%%
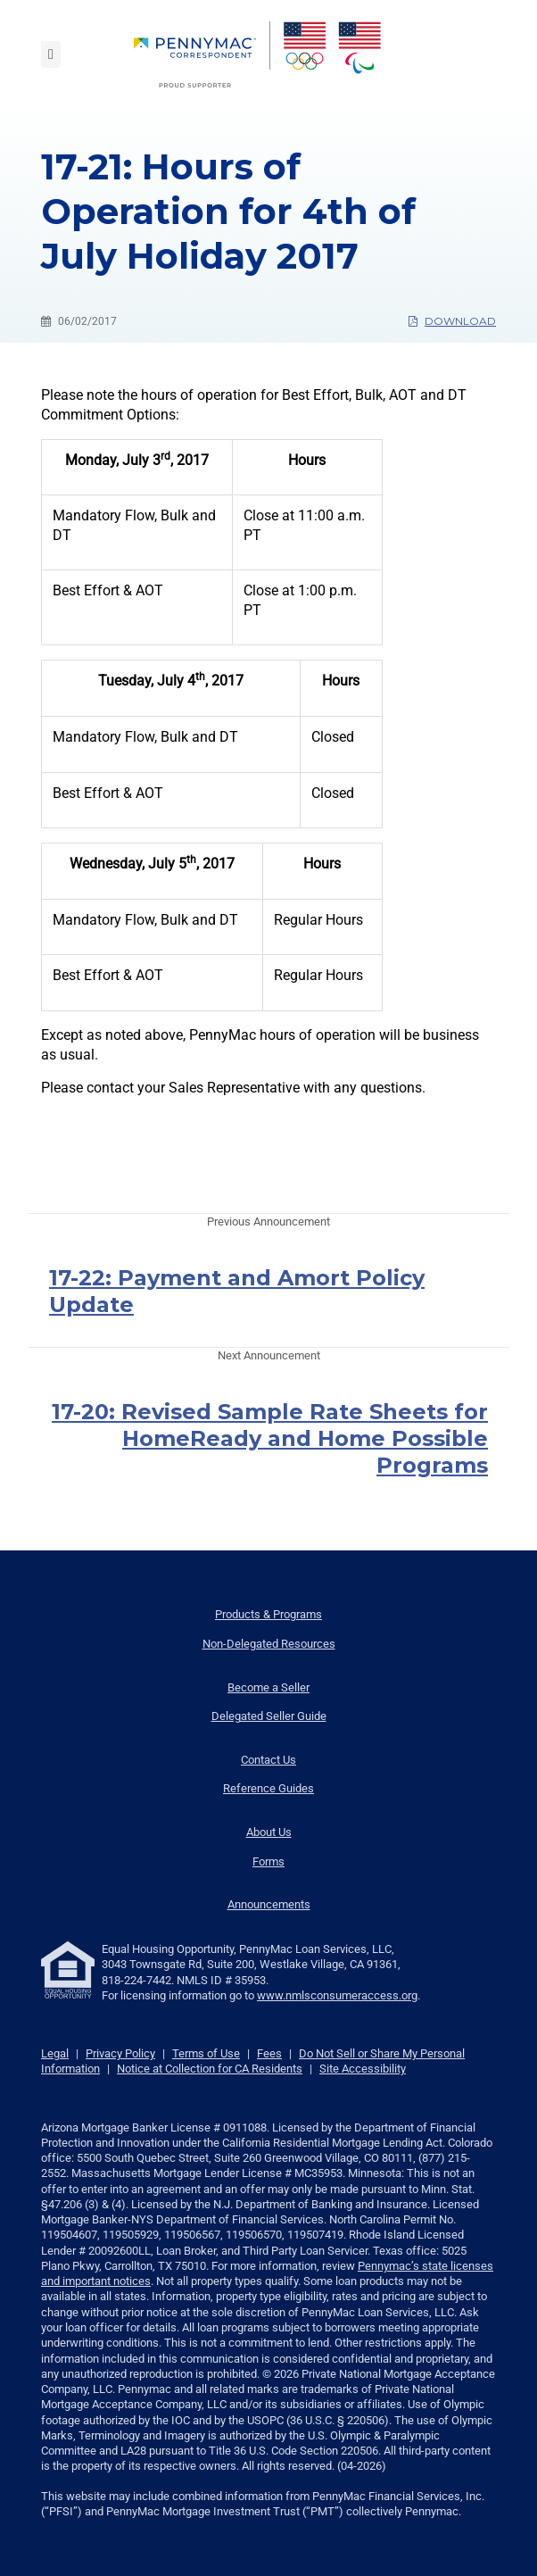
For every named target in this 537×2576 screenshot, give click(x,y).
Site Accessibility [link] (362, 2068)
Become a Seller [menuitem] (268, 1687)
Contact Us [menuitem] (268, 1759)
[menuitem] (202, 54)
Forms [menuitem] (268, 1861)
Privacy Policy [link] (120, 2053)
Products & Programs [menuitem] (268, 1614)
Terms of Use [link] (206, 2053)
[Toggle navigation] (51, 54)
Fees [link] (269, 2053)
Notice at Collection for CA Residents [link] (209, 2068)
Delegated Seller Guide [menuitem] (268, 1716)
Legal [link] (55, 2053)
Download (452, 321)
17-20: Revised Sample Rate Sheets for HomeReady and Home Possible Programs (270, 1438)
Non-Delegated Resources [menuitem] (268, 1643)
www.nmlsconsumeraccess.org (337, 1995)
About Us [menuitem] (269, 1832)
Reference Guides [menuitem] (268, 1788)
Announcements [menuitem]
%%
* _Do this_: Rewrite every line of the records above as a JSON list of strings, one string per line, with blank lines and the pictures left out.

* _Reply to the task_:
[
  "For every named target in this 537×2576 screenshot, give click(x,y).",
  "Site Accessibility [link] (362, 2068)",
  "Become a Seller [menuitem] (268, 1687)",
  "Contact Us [menuitem] (268, 1759)",
  "[menuitem] (202, 54)",
  "Forms [menuitem] (268, 1861)",
  "Privacy Policy [link] (120, 2053)",
  "Products & Programs [menuitem] (268, 1614)",
  "Terms of Use [link] (206, 2053)",
  "[Toggle navigation] (51, 54)",
  "Fees [link] (269, 2053)",
  "Notice at Collection for CA Residents [link] (209, 2068)",
  "Delegated Seller Guide [menuitem] (268, 1716)",
  "Legal [link] (55, 2053)",
  "Download (452, 321)",
  "17-20: Revised Sample Rate Sheets for HomeReady and Home Possible Programs (270, 1438)",
  "Non-Delegated Resources [menuitem] (268, 1643)",
  "www.nmlsconsumeraccess.org (337, 1995)",
  "About Us [menuitem] (269, 1832)",
  "Reference Guides [menuitem] (268, 1788)",
  "Announcements [menuitem]"
]